## Job
Pull out every line in the listing below that contains the word "accomplish".

## Recorded information

-- -- --

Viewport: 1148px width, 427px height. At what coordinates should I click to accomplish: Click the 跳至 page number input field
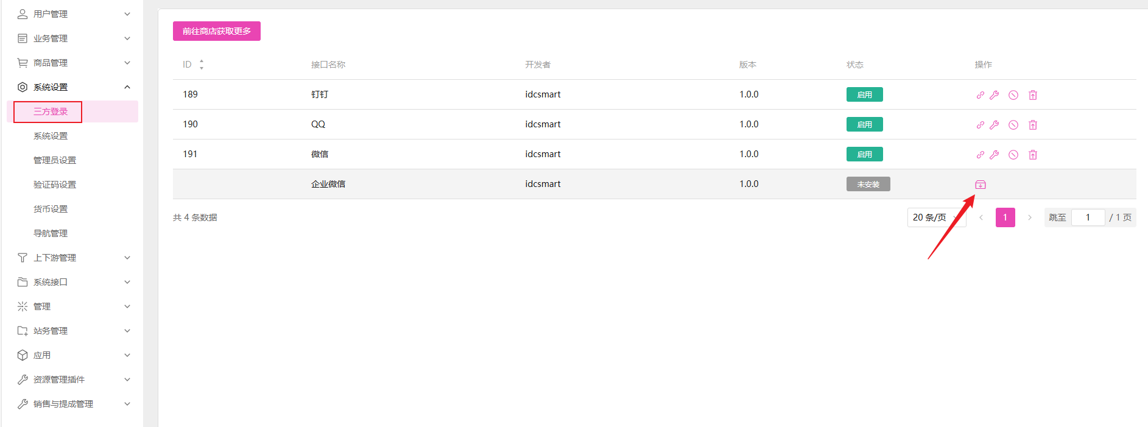tap(1088, 217)
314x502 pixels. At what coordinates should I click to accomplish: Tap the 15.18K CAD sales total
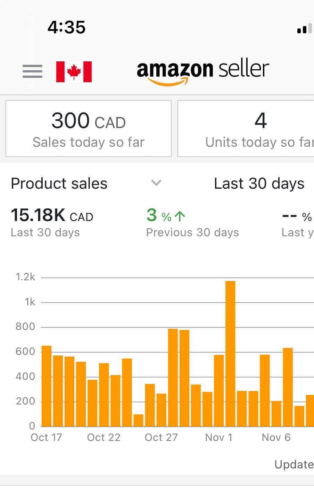[x=52, y=215]
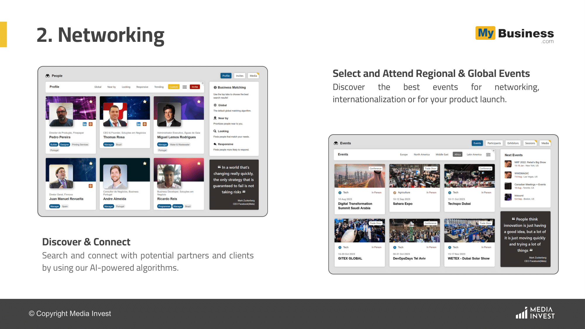Open the People panel filter sliders icon

point(185,87)
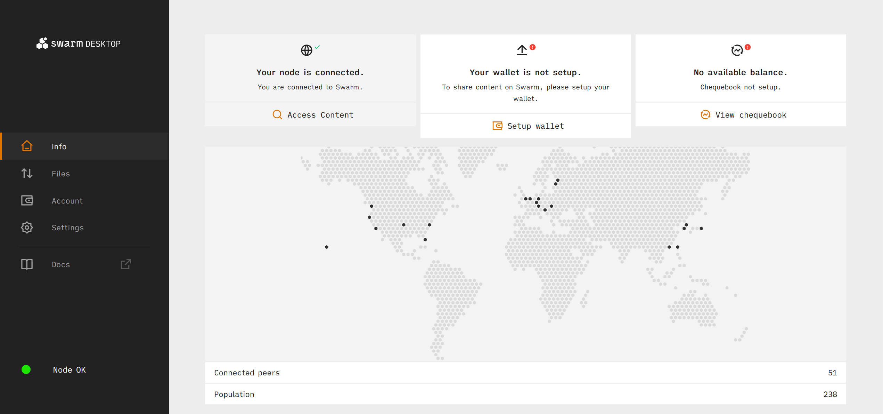Image resolution: width=883 pixels, height=414 pixels.
Task: Click the upload arrow wallet status icon
Action: [522, 50]
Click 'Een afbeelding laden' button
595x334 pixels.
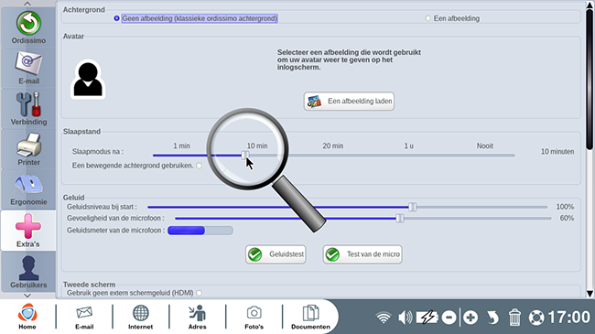point(349,102)
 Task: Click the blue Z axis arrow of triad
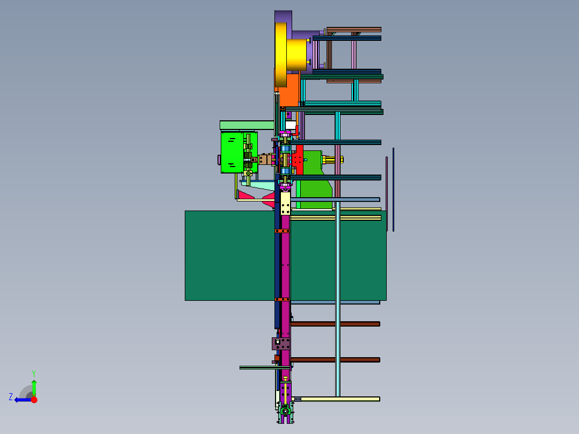[x=22, y=400]
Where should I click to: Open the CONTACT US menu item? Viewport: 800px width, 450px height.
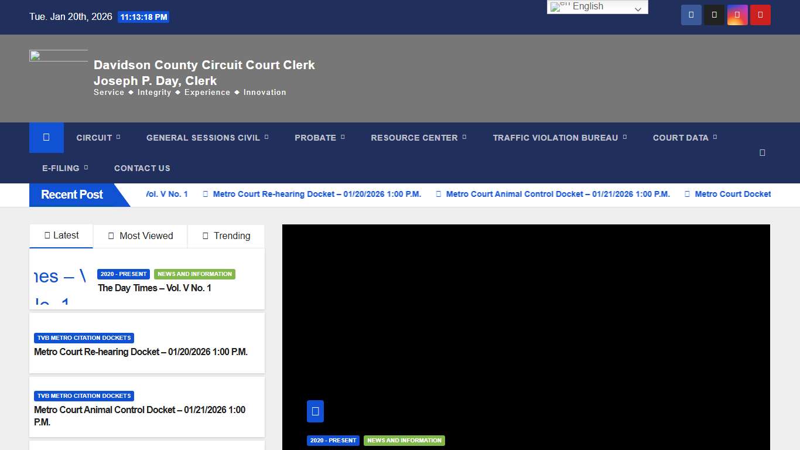click(x=142, y=168)
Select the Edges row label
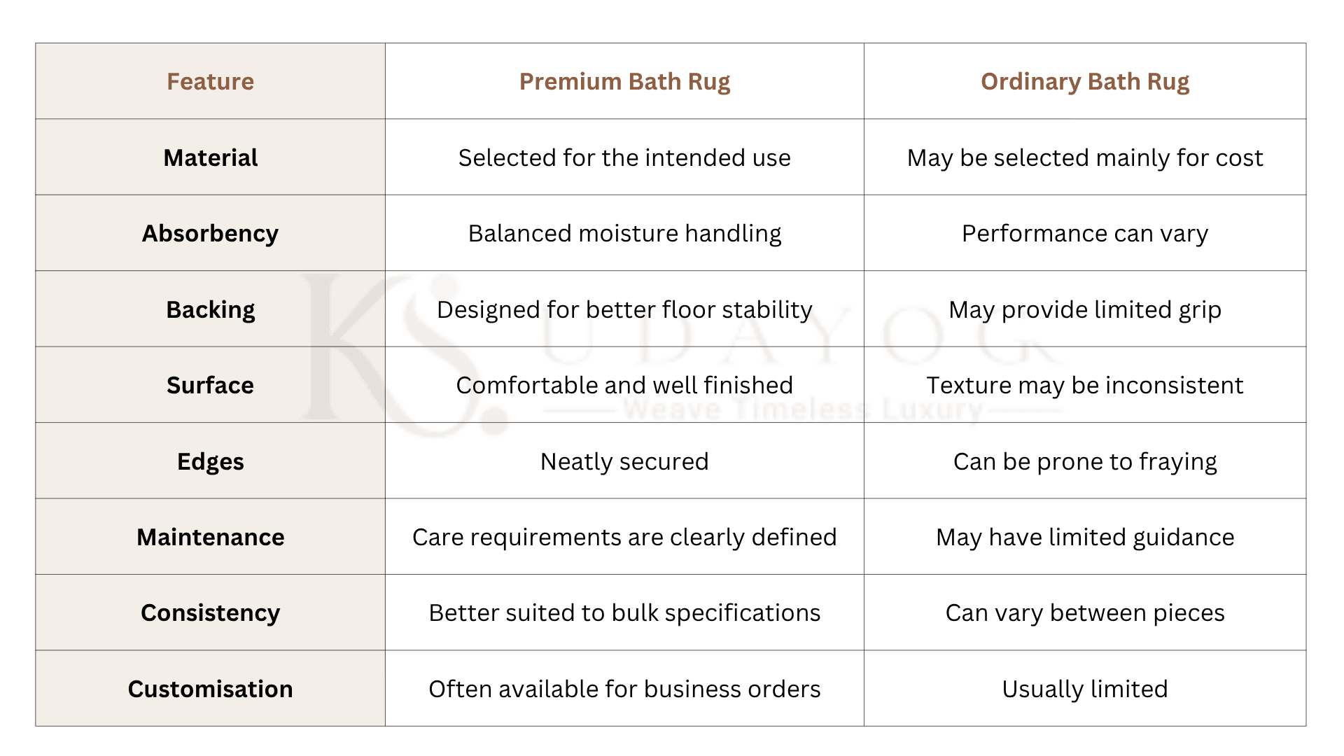This screenshot has width=1344, height=756. [210, 461]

-- -- --

## Solution for this task
Viewport: 1148px width, 427px height. At what coordinates should I click to accomplish: Click the 跳至 page number input field
314x502 pixels. At what coordinates should I click to accomplish: Tap the 15.18K CAD sales total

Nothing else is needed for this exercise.